Le débat reste ouvert. Avec les inhibiteurs de la Cetp, on observe bien une amélioration des paramètres lipidiques sous ce nouveau traitement, mais, fait curieux, leurs conséquences sur les flux de cholestérol sont variables selon le contexte dans lequel le malade se trouve : s’il est en hypertriglycéridémie ou non, s’il a une hypercholestérolémie ou pas…
D’autre part, il existe des modèles naturels spécifiques de blocage de la Cetp. Les malades concernés ont bien un HDLc élevé, mais ils ne semblent pas en tirer de bénéfice cardio-vasculaire spectaculaire. Certaines études ont même montré qu’ils auraient un surcroît de risque vasculaire, ce qui va à l’encontre de ce que l’on pourrait espérer. «Tout cela montre la complexité des mécanismes en cause. Il n’est pas évident que, en augmentant pharmacologiquement les taux de HDLc, on obtienne automatiquement un bénéfice cardio-vasculaire dans toutes les situations cliniques. Il est donc essentiel de juger à l’aune des essais d’intervention qui sont en cours», ajoute le Pr Moulin.
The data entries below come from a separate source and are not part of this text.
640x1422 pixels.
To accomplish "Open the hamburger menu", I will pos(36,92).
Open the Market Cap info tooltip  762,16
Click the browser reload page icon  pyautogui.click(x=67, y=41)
D’autres pistes à explorer.
La mise au point des inhibiteurs de la Cetp n’est pas la seule piste thérapeutique dans les hypo-HDLémies. Il existe de nouvelles techniques reposant sur le recours à des HDL artificielles. Des essais d’utilisation de l’apoA1 recombinante – principale apolipoprotéine des HDL – ont d’ailleurs débuté. Des malades athéroscléreux ayant un syndrome coronarien aigu ont ainsi reçu de l’apoA1 recombinante, par perfusion, à raison de six séances hebdomadaires, avec des résultats intéressants. Un article paru dans le « Jama », sur une petite série, rapporte qu’il a été possible d’obtenir des images de régression de plaque et le Pr Moulin de conclure : «On peut imaginer, dans les années futures, qu’un courant puisse se développer, visant à employer des protéines apparentées à l’apoA1 pour générer des HDL spécialement protectrices et traiter ainsi les épisodes coronariens instables par voie périphérique et de façon moins invasive...»
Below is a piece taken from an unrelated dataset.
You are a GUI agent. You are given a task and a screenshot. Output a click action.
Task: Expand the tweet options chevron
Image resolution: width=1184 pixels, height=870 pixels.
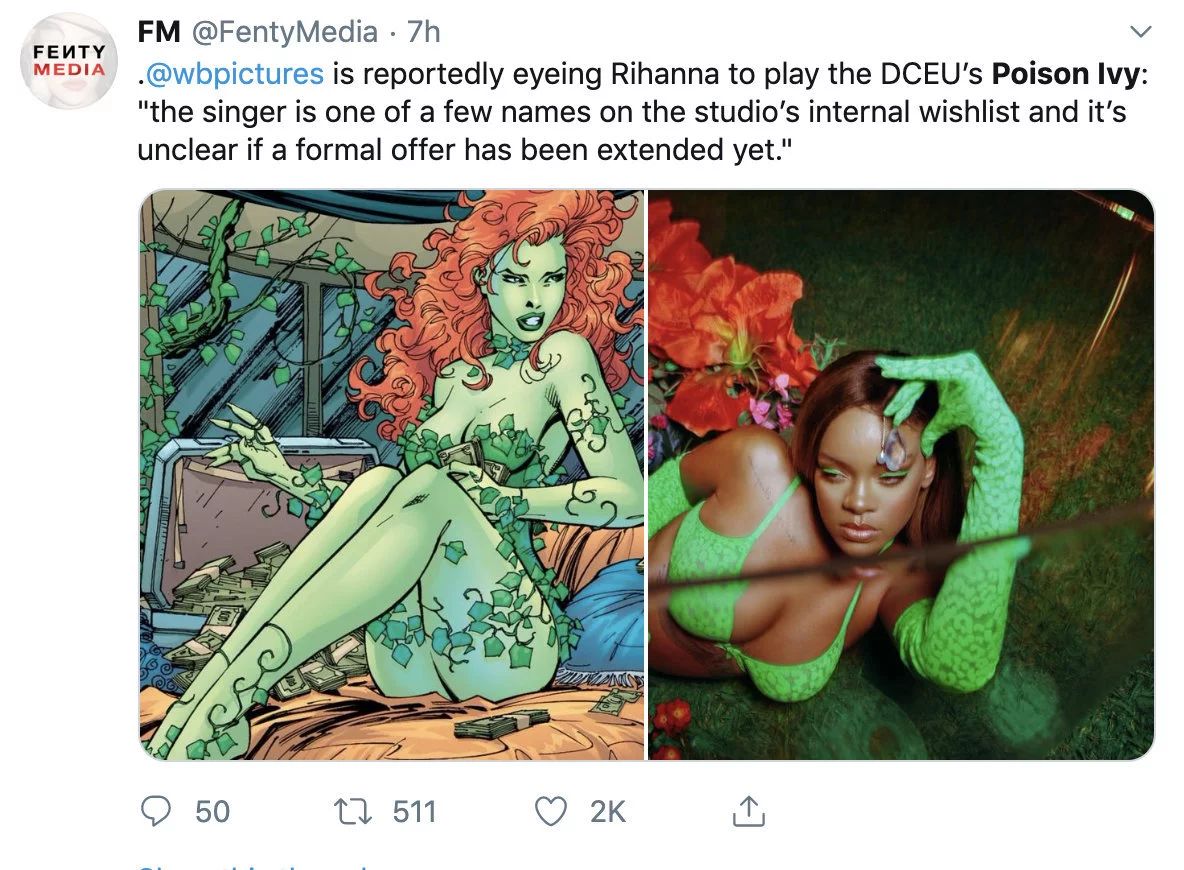(1140, 32)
* D’après un entretien avec le Pr Philippe Moulin, Fédération d’endocrinologie, diabétologie, nutrition, hôpital cardio-vasculaire Louis-Pradel, Lyon.
Maladie de Tangier : une énigme.
Il existe quelques situations pathologiques s’accompagnant d’un déficit majeur en HDLc du fait de mutations sur les gènes qui contrôlent les HDL. C’est le cas de la maladie de Tangier (déficit d’ABCA1). «Or ce qui est surprenant dans cette affection, remarque le Pr Moulin, c’est que malgré un taux de HDLc quasi nul, ces patients homozygotes ont certes de l’athérosclérose, mais pas de façon aussi dramatique qu’on pourrait s’y attendre.» Comparativement à une hypercholestérolémie familiale homozygote, où le risque de mourir d’infarctus du myocarde avant 25 ans, en l’absence de traitement, est majeur, avoir une maladie de Tangier homozygote est bien moins grave, puisque le risque de faire un infarctus ou un AVC ischémique se manifeste surtout après 60 ans (en l’absence de prise en charge ou de traitement). Il existe donc probablement des voies de transport du cholestérol par des sous-populations de particules, qui permettent de protéger les artères malgré un taux de HDL cholestérol, nul. Cet exemple illustre bien la complexité du système.